Task 1.3 - Orchestrate data pipelines
- Integrate AWS services to build end-to-end data pipelines with explicit dependencies, retries, and repeatable outcomes.
- Apply event-driven architecture to trigger pipeline steps using services such as Amazon EventBridge and Amazon S3 notifications.
- Configure pipelines to run on schedules or dependencies, including managing reruns and backfills.
- Choose serverless workflow patterns and determine when to use AWS Step Functions, AWS Glue workflows, or AWS Lambda orchestration.
- Build orchestration workflows using services such as AWS Lambda, Amazon MWAA, AWS Step Functions, AWS Glue workflows, and Amazon EventBridge.
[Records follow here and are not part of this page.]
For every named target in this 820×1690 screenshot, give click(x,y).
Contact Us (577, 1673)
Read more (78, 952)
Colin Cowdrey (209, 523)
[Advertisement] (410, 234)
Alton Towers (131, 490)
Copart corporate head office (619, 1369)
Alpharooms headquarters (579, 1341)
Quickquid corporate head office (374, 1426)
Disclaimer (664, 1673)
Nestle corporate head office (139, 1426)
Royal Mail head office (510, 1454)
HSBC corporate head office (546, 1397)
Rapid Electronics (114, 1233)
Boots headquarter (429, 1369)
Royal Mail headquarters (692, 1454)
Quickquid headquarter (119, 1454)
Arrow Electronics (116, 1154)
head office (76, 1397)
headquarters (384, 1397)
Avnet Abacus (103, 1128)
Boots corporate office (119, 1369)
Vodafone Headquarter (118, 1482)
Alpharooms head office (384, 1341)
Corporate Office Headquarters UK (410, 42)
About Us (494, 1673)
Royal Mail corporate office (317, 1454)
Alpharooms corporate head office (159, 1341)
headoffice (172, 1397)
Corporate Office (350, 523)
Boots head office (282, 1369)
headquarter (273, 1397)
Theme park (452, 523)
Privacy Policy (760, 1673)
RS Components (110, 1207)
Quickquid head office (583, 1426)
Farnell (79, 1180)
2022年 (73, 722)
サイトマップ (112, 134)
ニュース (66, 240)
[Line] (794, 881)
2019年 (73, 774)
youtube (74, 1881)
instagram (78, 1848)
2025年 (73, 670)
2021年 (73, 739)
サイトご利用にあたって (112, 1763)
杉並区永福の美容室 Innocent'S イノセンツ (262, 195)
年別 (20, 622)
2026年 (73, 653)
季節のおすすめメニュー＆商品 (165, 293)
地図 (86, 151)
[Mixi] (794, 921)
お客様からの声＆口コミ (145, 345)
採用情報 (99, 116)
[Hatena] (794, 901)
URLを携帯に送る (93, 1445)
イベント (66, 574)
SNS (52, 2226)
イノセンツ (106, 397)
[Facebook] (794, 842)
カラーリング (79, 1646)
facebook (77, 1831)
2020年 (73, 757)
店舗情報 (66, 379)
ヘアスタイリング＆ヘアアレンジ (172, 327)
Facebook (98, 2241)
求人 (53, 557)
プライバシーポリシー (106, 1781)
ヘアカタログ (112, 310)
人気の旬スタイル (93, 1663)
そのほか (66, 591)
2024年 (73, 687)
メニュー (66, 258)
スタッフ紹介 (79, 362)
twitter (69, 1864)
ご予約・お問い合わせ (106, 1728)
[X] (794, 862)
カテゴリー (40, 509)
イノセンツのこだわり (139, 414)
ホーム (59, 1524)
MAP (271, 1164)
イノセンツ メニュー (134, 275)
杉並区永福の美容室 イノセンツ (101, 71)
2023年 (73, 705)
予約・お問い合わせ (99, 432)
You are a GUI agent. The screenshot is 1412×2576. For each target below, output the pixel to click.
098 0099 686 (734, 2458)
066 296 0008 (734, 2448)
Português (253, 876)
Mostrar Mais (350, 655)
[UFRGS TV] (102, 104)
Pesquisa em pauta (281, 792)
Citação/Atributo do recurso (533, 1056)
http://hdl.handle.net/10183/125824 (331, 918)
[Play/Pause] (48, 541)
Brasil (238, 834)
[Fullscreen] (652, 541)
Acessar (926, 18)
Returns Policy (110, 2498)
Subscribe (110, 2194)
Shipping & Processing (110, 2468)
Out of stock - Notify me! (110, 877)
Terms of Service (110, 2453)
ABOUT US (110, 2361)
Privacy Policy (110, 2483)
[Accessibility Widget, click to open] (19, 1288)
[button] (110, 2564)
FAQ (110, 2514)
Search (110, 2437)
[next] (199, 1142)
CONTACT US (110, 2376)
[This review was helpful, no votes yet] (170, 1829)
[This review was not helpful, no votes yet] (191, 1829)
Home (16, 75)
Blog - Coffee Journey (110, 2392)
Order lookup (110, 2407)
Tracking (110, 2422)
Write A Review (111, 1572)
- Implement notifications and alerting for pipeline events using Amazon SNS and Amazon SQS and integrate with failure handling.
- Design pipelines for performance, availability, scalability, resiliency, and fault tolerance using retries, idempotency, and isolation.
- Implement and maintain serverless workflows with correct timeouts, error handling, and state management.
- Define and monitor pipeline SLAs such as data freshness and latency, and configure alarms for breaches.
- Control parallelism and fan-out patterns safely using workflow constructs (for example, Step Functions Map/Parallel or Airflow task concurrency).
- Implement checkpointing and understand at-least-once vs exactly-once trade-offs across streaming and batch steps.
- Secure orchestration components with least-privilege roles and controlled network access for data services and endpoints.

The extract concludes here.